§ SET PROBLEM: Reproduce the items verbatim, from the line containing "Image resolution: width=410" through the end of the items, with both ends included.

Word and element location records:
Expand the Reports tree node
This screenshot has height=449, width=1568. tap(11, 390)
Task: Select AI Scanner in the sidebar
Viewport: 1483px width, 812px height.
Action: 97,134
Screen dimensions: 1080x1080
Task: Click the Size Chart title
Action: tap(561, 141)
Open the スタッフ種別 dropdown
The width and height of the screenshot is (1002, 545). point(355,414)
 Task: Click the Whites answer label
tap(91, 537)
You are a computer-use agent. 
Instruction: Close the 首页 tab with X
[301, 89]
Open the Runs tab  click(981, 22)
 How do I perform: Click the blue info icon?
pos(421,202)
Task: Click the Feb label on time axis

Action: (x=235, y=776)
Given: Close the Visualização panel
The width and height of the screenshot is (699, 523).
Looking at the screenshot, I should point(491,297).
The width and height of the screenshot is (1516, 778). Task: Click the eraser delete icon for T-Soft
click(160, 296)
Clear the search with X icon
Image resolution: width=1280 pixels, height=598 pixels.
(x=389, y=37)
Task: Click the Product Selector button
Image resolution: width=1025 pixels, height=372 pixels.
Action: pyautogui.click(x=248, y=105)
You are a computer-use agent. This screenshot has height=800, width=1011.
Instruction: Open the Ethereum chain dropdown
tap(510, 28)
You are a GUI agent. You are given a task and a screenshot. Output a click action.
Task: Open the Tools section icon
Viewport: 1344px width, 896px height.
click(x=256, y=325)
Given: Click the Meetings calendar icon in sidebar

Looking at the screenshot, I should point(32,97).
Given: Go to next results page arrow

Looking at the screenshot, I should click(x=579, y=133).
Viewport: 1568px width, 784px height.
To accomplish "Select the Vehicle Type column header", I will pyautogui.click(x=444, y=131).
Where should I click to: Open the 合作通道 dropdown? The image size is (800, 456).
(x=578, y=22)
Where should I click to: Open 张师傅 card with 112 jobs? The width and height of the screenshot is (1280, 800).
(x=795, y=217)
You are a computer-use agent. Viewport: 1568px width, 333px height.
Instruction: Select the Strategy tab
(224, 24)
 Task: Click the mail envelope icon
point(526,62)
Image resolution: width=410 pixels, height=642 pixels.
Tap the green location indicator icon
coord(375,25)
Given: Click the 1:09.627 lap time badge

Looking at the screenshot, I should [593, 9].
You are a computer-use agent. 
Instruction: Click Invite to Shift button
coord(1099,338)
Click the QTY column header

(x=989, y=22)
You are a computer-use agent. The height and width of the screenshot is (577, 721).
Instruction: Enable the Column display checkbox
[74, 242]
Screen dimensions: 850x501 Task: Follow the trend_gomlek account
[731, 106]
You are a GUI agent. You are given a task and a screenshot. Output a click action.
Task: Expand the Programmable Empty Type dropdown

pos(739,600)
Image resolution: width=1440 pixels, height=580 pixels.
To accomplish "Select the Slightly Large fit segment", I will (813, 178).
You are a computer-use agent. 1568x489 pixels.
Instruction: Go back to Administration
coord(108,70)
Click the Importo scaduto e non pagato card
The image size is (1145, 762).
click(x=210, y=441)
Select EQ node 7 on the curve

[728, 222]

§ FINAL RESULT:
Image resolution: width=410 pixels, height=642 pixels.
Tap the green location indicator icon
coord(375,25)
Given: Click the 1:09.627 lap time badge

Looking at the screenshot, I should [593, 9].
You are a computer-use agent. 
Instruction: Click Invite to Shift button
coord(1099,338)
Click the QTY column header

(x=989, y=22)
You are a computer-use agent. The height and width of the screenshot is (577, 721).
Instruction: Enable the Column display checkbox
[74, 242]
Screen dimensions: 850x501 Task: Follow the trend_gomlek account
[731, 106]
You are a GUI agent. You are given a task and a screenshot. Output a click action.
Task: Expand the Programmable Empty Type dropdown

pos(739,600)
Image resolution: width=1440 pixels, height=580 pixels.
To accomplish "Select the Slightly Large fit segment", I will (813, 178).
You are a computer-use agent. 1568x489 pixels.
Instruction: Go back to Administration
coord(108,70)
Click the Importo scaduto e non pagato card
The image size is (1145, 762).
click(x=210, y=441)
Select EQ node 7 on the curve

[728, 222]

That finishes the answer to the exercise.